Mariner (MCX.AX) is a failed investment company that has destroyed hundreds of millions of dollars in investor wealth, while enriching the scheme operators. After years of catastrophic losses and with $1.3m negative net assets in its latest half yearly report, Mariner finally seemed unable to cause more shareholder value destruction. But the decaying corpse of Mariner refuses to stay down, as the listed shell still retains value as a vehicle for securities fraud. Mariner has attempted to launch various revaluation and related party frauds, while propping up the company through related parties including Lemarne Corporation (LMC.AX). Scheduled to buy (and immediately revalue) retirement village assets, the project vendors subsequently pulled out, possibly after realizing the fraudulence of their counterparty and reputational risk involved.

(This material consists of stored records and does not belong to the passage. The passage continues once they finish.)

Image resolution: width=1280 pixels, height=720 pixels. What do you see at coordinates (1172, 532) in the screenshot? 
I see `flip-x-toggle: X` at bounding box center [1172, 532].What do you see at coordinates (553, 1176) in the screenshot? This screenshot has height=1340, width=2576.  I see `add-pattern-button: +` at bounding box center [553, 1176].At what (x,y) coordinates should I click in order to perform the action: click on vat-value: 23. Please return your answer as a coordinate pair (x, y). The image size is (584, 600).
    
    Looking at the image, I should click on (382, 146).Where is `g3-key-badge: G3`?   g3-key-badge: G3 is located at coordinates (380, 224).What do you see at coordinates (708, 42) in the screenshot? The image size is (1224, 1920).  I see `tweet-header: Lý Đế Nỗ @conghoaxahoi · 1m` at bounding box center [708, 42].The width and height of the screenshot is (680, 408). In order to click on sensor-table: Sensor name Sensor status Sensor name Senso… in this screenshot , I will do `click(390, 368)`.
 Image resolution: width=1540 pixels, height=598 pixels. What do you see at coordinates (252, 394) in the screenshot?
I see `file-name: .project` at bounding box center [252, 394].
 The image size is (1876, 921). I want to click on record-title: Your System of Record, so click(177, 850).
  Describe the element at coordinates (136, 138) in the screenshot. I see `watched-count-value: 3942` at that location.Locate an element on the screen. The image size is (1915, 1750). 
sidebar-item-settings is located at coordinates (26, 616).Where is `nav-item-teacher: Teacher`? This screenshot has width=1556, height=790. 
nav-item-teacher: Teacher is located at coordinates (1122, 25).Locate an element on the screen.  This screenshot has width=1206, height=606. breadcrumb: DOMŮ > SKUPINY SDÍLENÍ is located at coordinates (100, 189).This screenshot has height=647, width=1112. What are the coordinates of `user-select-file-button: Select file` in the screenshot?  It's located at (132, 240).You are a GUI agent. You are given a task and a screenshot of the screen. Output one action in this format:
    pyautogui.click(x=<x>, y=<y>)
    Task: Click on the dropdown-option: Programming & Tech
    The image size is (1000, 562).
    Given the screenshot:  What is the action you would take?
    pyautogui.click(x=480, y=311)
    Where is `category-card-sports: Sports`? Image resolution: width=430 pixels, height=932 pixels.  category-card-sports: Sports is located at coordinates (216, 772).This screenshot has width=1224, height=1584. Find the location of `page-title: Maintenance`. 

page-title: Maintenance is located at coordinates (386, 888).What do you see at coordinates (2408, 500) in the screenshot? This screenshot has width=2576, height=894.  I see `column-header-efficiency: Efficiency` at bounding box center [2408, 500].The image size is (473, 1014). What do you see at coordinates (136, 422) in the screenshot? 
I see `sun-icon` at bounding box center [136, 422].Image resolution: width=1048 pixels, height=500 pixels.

But many others have less compunction about morality or reputational risk. On 28 February, Mariner announced it was "buying" a rental book of plant and equipment assets for $13m, with the vendors financing the acquisition. This allows the vendors to move the assets off the balance sheet, and allows Mariner directors to attach their snouts to the trough of a new rort.
The transaction involved a $11m loan and a $1.85m convertible note. It was also announced on 28 February that a "sophisticated investor", presumably entirely unrelated from the vendor "syndicate of investors", was to be issued 1.5m MCX shares for a $0.15m consideration. Today Mariner announced that Global Clean Energy Finance Pty Ltd had become a substantial shareholder with a 10.9% stake.
Global Clean Energy Finance Pty Ltd lists the same address as the consistently loss-making Yellow Brick Road (YBR.AX), and its company secretary is a principal at YBR, the directors of which routinely engage in related party transactions to enrich themselves, and laughably hold paid seminars for aspiring entrepreneurs.